Eight lessons in. Where are the carols?
I've been playing carols every day in December. I've played them in churches and chapels; in school halls, church halls and masonic lodges; outside supermarkets and inside railway stations; on street corners and in town centres. I've played them on the piano, the organ, the accordion and the baritone. I've even strummed a few chords on the guitar.
Last night, whilst playing carols at my new band's Christmas party, I was reminded about one big part of banding: children. Their eyes just seen over the music stands, their feet not reaching the floor as they sit up straight on adult seats. The training band were invited up to play at the interval, their proud parents videoing them as they played in public for the first time. Those children have yet to realise that the concert nerves will never leave them, that they're being trained on how to live with them. They'll learn that even if something scares you, you can still go ahead and do it.

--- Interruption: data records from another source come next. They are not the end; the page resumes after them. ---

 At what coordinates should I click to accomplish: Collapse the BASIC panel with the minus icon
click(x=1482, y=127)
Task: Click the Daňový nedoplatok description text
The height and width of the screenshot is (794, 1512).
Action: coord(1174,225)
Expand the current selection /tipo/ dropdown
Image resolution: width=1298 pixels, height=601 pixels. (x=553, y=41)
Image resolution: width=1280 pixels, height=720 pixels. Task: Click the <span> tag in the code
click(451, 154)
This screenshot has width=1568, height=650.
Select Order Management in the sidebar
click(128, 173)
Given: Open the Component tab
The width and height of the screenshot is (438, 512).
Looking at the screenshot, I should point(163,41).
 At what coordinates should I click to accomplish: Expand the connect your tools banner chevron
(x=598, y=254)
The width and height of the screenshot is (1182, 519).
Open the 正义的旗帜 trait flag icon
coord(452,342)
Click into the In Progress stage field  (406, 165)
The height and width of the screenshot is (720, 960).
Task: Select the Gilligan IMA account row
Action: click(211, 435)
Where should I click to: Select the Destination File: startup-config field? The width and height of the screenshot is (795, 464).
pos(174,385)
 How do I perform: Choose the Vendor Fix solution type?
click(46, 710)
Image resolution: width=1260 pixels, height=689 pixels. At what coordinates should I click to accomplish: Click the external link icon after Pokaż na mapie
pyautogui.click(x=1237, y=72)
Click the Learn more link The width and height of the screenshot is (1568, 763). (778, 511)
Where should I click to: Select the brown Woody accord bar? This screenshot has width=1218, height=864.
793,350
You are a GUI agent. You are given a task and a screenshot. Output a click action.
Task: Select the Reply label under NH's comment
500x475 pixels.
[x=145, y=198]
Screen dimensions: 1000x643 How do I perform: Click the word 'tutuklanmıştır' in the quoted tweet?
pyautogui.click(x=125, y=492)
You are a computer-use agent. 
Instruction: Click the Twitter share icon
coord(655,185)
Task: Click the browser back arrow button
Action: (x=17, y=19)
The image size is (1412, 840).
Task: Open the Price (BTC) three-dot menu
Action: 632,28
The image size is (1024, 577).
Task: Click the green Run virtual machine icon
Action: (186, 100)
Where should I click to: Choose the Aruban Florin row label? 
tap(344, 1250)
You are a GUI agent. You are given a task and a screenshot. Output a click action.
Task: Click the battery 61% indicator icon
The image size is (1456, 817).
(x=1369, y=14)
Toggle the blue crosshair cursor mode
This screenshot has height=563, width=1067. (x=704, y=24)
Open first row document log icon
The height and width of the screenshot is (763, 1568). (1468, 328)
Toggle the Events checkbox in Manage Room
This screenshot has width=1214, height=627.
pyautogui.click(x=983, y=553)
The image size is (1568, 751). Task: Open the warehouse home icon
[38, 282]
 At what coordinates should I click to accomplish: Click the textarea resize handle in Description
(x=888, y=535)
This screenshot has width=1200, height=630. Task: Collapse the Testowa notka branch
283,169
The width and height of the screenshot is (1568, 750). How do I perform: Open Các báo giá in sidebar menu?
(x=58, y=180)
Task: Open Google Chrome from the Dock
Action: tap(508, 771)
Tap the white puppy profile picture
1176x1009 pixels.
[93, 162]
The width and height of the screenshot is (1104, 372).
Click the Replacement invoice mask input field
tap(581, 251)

I've seen many children grow up through bands.
There's something very special about a process that begins with you pointing out the place in the music to a child sitting on your right, and ends a few years later with a young adult sitting on your left shyly giving you hints on how to improve your technique. As I tried to imply yesterday, it's not about being the centre of attention, it's about being part of something bigger.
Whilst I'm on the topic, I should mention playing in a trio with my own children every Christmas. They've enjoyed it over the years. I think they'll have to have their own children to appreciate just how special that really is.